Both silver 3d and indium 3d signals could be perfectly fitted by the Gaussian (50%)–Lorentzian (50%) profile, indicating a single oxidation state for both metals. Indium 3d5/2 and In 3d3/2 peaks are observed at 443.6 eV and 451.1 eV, respectively. The Ag 3d spectrum is split into Ag 3d5/2 (366.6 eV) and Ag 3d3/2 (372.5 eV) (Figure 3B). The high-resolution sulfur spectrum exhibits a slightly broadened peak centered at 162.5 eV, resulting from the overlap of the S 2p3/2 and S 2p1/2 signals. This allows us to exclude oxidation of our samples to sulfates or sulfites since these signals are normally observed at higher energies (167 eV–169 eV).

Silver indium sulfide NCs were applied for the preparation of a photosensitive layer in a photoresistor. This photodetector, based on a thin film of AgInS2 NCs, showed photoresponse under on/off light radiation with an illumination wavelength of 405 nm (Supplementary Figure S11).

The successful application of the new sulfur precursor inspired us to investigate the synthesis of gallium analogs of the nanocrystals. Initial screening revealed that gallium MGaS2 nanocrystals do not form at temperatures as high as 150 °C. Further increasing the reaction temperature requires higher boiling solvents; therefore, decane was replaced by hexadecane as the reaction medium.
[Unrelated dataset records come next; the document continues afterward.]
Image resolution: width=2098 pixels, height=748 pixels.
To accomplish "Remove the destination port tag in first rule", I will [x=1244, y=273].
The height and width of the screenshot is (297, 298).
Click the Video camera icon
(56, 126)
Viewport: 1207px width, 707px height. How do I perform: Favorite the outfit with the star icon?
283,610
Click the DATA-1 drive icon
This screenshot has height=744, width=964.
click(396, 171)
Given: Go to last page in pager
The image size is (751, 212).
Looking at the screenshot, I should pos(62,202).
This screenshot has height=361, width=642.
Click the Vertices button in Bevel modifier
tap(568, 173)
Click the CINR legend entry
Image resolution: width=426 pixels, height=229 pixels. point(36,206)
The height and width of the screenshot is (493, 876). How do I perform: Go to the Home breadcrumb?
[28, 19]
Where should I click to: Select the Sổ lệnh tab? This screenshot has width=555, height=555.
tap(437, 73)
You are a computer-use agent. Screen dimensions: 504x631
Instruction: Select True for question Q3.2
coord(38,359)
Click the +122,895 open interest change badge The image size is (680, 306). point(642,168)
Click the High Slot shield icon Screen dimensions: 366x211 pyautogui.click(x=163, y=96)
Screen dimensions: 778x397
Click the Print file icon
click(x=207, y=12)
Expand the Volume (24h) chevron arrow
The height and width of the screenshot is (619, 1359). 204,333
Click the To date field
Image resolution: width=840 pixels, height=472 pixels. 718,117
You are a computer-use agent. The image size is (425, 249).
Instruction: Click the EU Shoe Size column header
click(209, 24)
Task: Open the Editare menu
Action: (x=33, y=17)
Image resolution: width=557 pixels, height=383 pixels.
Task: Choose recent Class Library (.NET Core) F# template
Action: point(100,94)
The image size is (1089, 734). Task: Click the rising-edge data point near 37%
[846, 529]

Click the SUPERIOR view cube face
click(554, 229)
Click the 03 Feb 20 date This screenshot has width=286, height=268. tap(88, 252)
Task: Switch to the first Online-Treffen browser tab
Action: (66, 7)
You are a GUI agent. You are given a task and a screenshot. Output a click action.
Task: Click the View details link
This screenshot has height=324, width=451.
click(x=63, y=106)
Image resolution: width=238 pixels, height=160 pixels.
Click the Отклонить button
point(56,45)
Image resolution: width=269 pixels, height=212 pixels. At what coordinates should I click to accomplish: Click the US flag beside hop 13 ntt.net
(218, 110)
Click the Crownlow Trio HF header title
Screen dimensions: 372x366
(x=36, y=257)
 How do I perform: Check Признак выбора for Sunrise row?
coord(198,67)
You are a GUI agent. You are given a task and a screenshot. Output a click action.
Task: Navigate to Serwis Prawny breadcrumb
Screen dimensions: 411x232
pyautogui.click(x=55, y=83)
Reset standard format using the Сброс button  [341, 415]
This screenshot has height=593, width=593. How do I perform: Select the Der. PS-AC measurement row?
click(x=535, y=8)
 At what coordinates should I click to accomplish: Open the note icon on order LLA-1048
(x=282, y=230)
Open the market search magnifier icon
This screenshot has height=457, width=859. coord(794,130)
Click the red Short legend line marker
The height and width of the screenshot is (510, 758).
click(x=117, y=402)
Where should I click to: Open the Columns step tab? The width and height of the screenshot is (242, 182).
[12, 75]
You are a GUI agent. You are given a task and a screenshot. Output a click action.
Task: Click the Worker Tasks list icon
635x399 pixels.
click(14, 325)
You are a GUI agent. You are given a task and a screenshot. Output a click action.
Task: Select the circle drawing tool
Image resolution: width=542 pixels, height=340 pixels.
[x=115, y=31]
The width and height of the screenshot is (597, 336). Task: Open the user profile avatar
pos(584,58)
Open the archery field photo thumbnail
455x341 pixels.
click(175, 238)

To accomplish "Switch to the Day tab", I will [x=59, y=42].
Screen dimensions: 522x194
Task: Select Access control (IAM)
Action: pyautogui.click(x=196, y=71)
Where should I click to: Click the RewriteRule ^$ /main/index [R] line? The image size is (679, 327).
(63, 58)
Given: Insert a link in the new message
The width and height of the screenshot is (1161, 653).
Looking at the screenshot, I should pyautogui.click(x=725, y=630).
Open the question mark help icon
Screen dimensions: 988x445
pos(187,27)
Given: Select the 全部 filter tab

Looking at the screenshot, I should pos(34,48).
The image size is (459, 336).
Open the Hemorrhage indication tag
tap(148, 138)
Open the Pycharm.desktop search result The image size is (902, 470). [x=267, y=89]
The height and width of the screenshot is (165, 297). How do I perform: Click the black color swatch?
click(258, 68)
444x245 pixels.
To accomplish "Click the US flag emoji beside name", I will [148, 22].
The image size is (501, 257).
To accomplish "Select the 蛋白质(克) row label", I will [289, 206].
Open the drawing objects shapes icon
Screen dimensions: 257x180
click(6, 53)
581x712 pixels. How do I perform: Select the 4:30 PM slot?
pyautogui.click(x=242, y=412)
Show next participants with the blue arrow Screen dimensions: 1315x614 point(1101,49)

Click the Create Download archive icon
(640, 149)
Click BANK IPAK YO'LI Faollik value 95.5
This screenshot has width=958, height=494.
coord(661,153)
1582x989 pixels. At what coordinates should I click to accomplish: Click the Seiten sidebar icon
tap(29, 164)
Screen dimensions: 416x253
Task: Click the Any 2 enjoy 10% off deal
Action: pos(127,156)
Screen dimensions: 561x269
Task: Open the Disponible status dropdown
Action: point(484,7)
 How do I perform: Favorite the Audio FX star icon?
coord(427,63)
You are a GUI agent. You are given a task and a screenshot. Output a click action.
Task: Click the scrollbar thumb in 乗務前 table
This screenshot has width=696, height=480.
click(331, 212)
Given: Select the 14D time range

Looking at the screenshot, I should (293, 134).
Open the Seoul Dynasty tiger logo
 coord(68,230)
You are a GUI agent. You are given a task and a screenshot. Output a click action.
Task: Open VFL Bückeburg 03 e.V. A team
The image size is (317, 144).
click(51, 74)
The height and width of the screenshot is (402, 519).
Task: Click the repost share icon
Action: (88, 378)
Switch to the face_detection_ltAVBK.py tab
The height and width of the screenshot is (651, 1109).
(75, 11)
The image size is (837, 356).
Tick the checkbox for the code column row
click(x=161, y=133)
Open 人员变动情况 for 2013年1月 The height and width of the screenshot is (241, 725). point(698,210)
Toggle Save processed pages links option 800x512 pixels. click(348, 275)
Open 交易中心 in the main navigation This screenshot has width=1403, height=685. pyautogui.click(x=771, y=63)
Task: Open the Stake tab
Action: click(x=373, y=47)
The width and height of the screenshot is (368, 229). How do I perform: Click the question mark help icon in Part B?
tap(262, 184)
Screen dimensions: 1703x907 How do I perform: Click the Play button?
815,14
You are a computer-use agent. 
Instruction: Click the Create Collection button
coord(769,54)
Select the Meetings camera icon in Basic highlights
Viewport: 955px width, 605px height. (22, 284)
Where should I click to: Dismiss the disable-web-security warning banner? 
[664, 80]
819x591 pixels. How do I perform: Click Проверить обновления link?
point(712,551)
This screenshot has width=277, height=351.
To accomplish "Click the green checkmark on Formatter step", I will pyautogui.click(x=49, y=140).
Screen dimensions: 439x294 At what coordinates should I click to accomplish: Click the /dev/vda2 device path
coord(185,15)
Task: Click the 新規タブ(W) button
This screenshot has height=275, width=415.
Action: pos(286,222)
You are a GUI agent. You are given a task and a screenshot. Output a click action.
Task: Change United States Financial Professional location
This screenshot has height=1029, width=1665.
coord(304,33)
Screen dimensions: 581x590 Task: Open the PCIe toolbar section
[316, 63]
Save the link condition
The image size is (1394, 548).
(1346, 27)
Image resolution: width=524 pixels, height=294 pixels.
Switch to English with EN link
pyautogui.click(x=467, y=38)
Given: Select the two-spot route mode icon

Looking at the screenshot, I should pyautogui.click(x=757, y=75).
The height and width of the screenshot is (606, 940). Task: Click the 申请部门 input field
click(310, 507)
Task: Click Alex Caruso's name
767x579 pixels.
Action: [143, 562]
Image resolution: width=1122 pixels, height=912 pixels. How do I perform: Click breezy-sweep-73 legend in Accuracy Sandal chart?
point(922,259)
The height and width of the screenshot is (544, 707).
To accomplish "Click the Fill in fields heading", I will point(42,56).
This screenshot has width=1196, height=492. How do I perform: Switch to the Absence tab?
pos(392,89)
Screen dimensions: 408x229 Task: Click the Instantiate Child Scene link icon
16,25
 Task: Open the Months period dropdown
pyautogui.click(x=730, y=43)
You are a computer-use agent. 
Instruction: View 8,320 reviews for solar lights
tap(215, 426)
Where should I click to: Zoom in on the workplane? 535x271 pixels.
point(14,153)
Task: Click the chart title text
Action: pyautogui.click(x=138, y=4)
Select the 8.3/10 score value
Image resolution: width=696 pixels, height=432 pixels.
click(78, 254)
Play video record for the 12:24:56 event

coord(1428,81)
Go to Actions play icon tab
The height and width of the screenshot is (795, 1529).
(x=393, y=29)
The initial screening revealed that temperatures of 190 °C or higher are necessary for the formation of MGaS2 nanocrystals. CuGaS2 NCs were obtained in hexadecane as a reaction medium at 220 °C. TEM revealed a mixture of nanocrystals of two morphologies: smaller ones have spherical and rhombical shapes, and larger particles are rhombical with a mean diameter of approximately 13 nm (Figures 7A,B). The X-ray diffraction pattern of the synthesized nanocrystals confirms the chalcopyrite structure of the mineral gallite CuGaS2 (Figure 7C). Diffraction reflexes from the [112], [204], and [312] planes (indicated on Figure 7C) correspond to the tetragonal chalcopyrite structure, space group I-42d (122). Size analysis from XRD, calculated using the Scherrer equation, provides an average nanocrystallite diameter of 7.3 ± 0.9 nm, implying that a part of the nanoparticle material exists in an amorphous state.

Figure 7
A collage of six images:A: TEM image showing clusters of nanoparticles, scale bar 100 nm.B: Histogram with a normal distribution curve displaying nanoparticle sizes centered around 14 nm.C: XRD pattern of CuGaS₂ nanoparticles with reference lines for various compounds.D: UV-Vis absorbance spectrum exhibiting a decline in absorbance from 400 to 800 nm.E: Tauc plot for band gap determination showing a linear fit with E₉=2.56 eV.F: Raman spectrum of CuGaS₂ nanoparticles with peaks at 316 cm⁻¹, 381 cm⁻¹, and 407 cm⁻¹.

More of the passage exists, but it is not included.